### [What you will do]
Please count the lines in the rows below that contain the string "Select", treating uppercase and lowercase as different, and reply with only the number.

═════ Excerpted records ═════

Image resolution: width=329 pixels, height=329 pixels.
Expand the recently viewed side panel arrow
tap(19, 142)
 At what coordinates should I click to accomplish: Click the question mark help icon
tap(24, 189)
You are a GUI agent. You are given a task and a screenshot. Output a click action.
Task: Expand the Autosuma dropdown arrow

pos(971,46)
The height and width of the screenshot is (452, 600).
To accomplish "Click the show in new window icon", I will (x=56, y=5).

═════
═════ Excerpted records ═════

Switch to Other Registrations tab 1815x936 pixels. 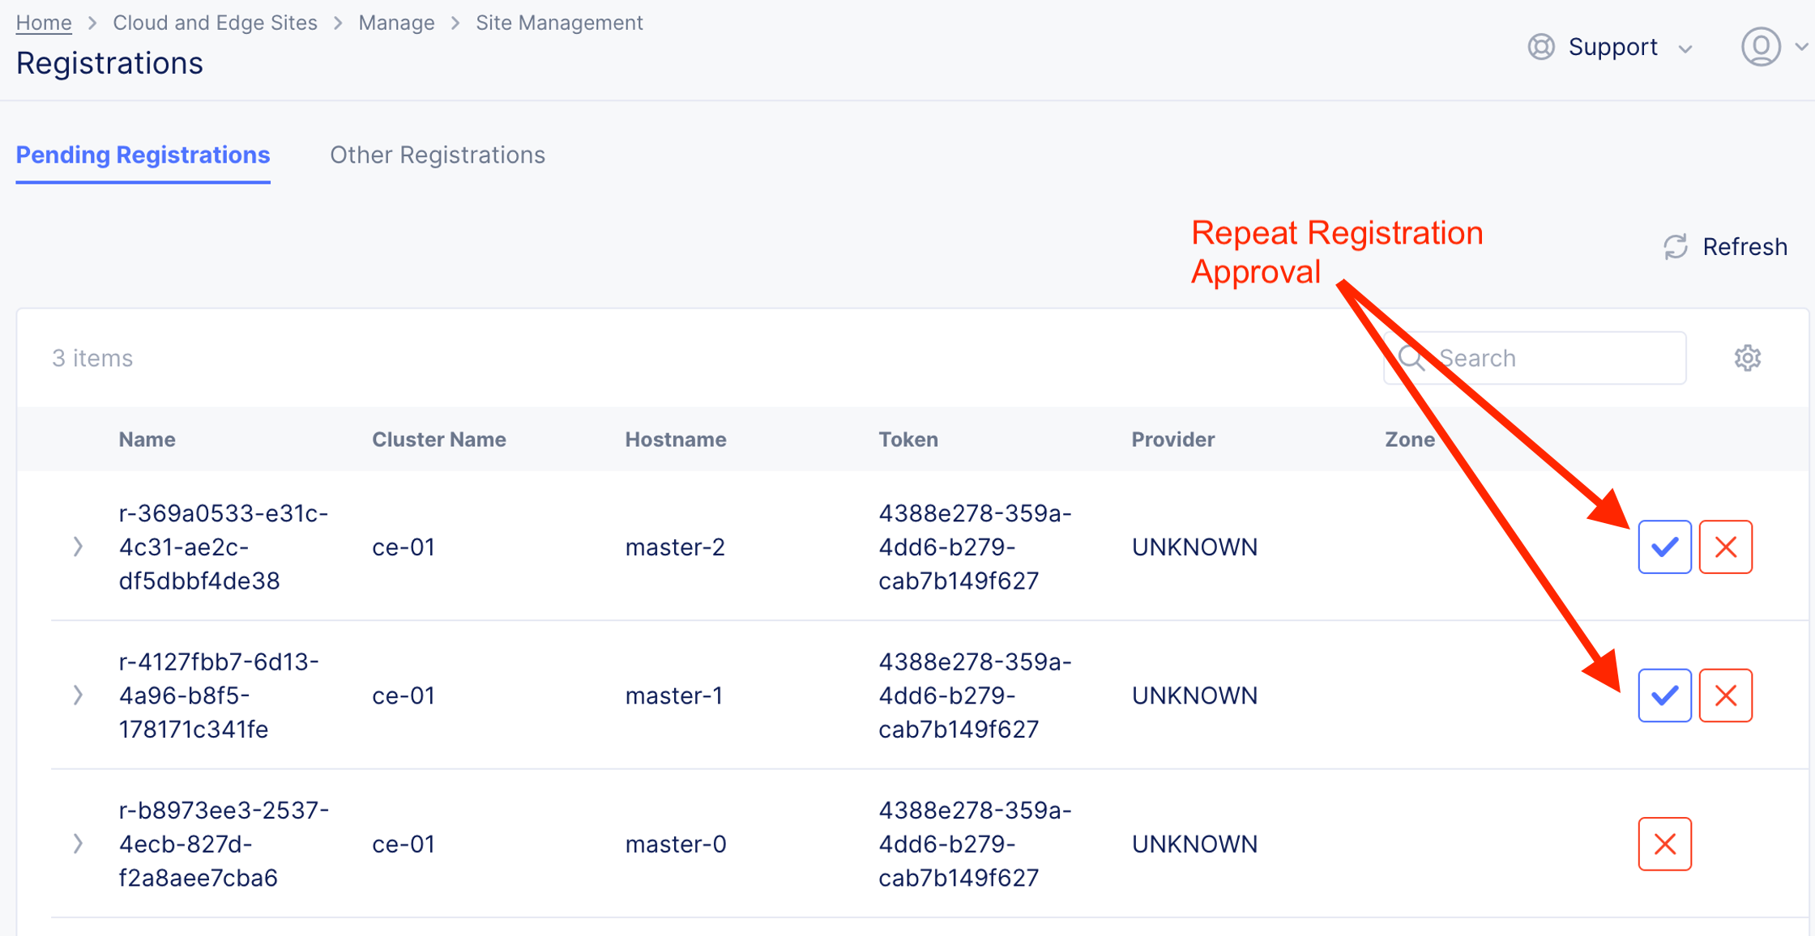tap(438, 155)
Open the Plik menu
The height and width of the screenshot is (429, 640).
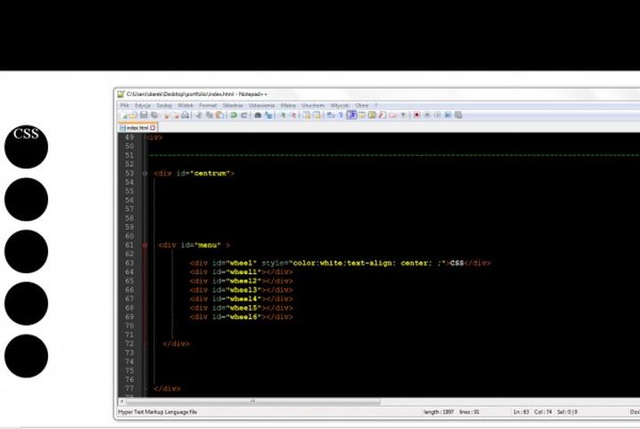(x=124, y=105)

═════
═════ Excerpted records ═════

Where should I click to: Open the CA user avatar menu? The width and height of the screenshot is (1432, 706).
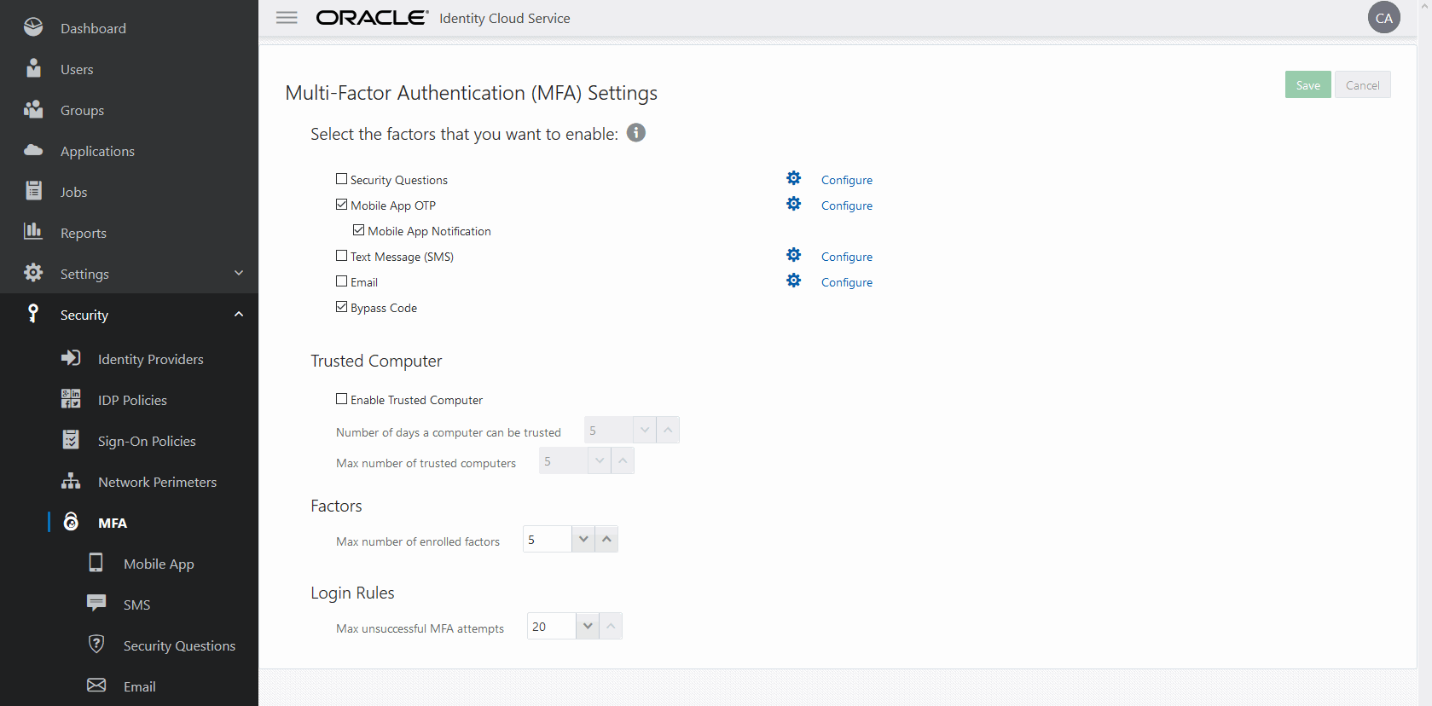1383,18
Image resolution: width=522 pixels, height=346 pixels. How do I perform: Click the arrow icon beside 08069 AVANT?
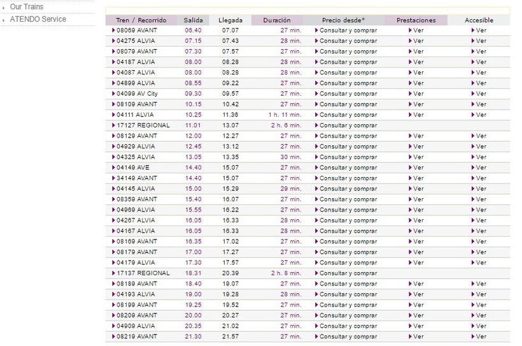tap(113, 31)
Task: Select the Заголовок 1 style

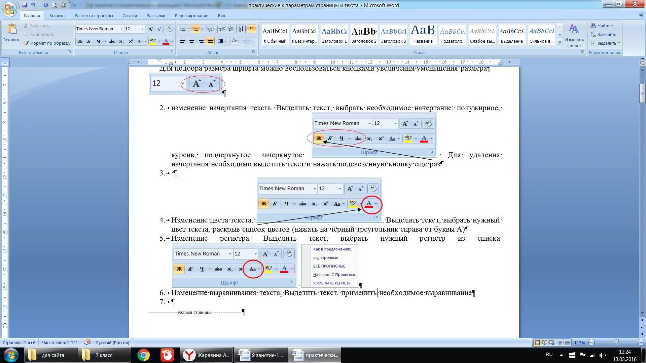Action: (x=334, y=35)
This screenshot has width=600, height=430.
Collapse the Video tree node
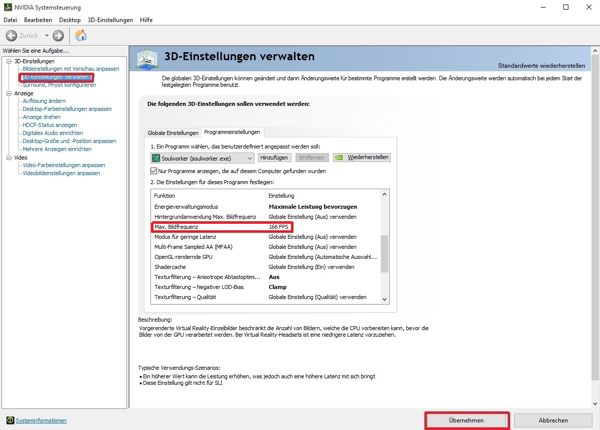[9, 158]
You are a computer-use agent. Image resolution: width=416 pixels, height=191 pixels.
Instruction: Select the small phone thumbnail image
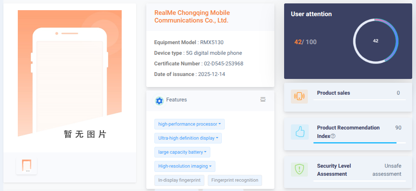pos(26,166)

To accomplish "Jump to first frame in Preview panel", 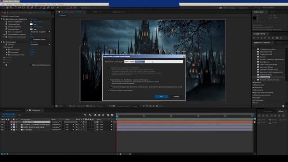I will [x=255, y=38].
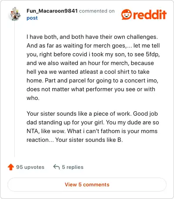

═════

### [Answer in full]
2